8. Use the meeting as an opportunity to motivate your team.
Your sales meeting is one of the main times for your salespeople to interact with you and share the way they feel about you and the company as a whole.
That is why it is so important for you to keep a positive attitude during your meetings, show the confidence you have in your team and encourage them to improve. Remember, your goal is for your salespeople to leave the meeting feeling like it was good use of their time and they are much more likely do that if you motivate them to succeed.
9. Give your salespeople actionable items.
If your meeting topic allows for it, you should provide your team with actionable takeaways that they can use to better themselves at work.
For example, if you hold a meeting that discusses a new product your company will start selling soon, you should not only explain the product.
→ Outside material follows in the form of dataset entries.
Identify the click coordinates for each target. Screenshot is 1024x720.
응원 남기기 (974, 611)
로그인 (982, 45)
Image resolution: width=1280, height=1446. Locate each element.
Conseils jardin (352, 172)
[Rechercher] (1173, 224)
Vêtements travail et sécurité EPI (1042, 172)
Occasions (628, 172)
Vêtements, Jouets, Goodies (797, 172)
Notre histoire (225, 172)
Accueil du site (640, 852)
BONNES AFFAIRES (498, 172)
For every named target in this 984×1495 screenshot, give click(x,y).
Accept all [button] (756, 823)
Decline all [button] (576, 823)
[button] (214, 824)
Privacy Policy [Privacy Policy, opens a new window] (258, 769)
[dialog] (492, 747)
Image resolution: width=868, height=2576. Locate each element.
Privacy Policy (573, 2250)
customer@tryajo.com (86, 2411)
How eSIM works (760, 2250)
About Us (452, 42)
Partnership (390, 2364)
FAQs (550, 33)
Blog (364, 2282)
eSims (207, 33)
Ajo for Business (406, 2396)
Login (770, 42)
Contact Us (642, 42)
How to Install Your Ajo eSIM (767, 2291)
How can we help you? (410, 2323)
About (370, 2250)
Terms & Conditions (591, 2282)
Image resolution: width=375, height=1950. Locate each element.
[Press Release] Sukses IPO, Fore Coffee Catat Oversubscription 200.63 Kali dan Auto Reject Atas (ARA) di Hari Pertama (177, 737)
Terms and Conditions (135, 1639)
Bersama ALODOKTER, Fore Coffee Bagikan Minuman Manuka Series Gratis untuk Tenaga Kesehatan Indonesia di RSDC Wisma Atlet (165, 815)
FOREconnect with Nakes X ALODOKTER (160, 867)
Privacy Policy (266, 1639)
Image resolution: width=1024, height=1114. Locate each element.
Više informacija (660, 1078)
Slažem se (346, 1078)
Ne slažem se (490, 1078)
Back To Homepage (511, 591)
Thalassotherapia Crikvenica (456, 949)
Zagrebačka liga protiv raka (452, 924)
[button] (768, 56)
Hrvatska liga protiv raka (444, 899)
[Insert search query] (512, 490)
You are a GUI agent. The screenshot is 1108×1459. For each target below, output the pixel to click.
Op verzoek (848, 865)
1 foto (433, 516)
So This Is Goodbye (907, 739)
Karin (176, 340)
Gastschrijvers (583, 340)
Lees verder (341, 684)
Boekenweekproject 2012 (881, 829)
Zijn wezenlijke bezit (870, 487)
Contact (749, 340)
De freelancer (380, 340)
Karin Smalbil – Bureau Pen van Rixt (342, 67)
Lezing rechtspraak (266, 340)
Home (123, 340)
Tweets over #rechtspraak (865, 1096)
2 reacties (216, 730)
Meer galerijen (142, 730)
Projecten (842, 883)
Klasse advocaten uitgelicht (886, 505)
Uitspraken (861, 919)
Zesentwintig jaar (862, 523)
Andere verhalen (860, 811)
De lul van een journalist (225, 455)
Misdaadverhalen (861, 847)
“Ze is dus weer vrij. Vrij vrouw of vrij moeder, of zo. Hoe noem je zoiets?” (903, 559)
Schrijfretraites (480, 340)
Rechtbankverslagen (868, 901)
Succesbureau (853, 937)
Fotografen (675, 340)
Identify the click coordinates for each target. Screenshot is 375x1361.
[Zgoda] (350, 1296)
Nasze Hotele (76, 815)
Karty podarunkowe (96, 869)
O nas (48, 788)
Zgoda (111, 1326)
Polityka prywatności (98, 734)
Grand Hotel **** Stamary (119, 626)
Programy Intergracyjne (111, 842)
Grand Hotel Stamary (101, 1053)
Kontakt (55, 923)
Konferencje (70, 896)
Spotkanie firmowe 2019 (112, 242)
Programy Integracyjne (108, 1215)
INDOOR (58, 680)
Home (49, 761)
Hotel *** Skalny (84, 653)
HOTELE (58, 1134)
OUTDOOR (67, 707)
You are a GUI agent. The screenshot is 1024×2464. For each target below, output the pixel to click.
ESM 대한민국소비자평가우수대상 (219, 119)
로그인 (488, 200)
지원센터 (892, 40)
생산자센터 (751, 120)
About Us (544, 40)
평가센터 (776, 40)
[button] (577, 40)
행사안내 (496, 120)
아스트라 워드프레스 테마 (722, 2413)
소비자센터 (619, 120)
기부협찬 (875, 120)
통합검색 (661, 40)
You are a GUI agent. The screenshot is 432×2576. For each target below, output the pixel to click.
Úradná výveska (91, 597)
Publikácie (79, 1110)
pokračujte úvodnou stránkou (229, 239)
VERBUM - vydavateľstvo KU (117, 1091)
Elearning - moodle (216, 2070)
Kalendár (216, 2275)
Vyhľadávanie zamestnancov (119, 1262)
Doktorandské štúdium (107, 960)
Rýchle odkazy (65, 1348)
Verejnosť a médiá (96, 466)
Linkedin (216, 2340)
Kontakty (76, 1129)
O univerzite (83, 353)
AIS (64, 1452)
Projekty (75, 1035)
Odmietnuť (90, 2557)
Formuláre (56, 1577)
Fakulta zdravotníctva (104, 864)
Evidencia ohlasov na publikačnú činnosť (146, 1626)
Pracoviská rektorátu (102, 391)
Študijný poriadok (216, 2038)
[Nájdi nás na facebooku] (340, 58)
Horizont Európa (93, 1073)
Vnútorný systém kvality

Instead, you should use the meeting as an opportunity to tell your salespeople how to identify the prospects for that new product and sell it effectively. You could also make your salespeople aware of training resources and upcoming coaching sessions during the meeting to help them learn even more about the new product they must sell.
Regardless of what you plan to discuss in your next sales meeting, think about what results you want to achieve from the meeting while creating the agenda. Doing so will make it much easier for you to understand which actionable items you should give your salespeople.
10. Follow up with attendees after the meeting.
To make sure your salespeople remember the points discussed in the meeting, send a brief follow-up email outlining what was covered. You may also want to list out any actionable items discussed during the meeting and give each salesperson a list of goals based on the content of the meeting. It is even better if you can create a tailored list of goals for each salesperson.
With all of the knowledge outlined in this post, you can easily hold a successful sales meeting that powers your team forward toward success. While preparing for a sales meeting is a time investment for you as the sale manager, it is well worth the increased morale, productivity and sales you can see as a result.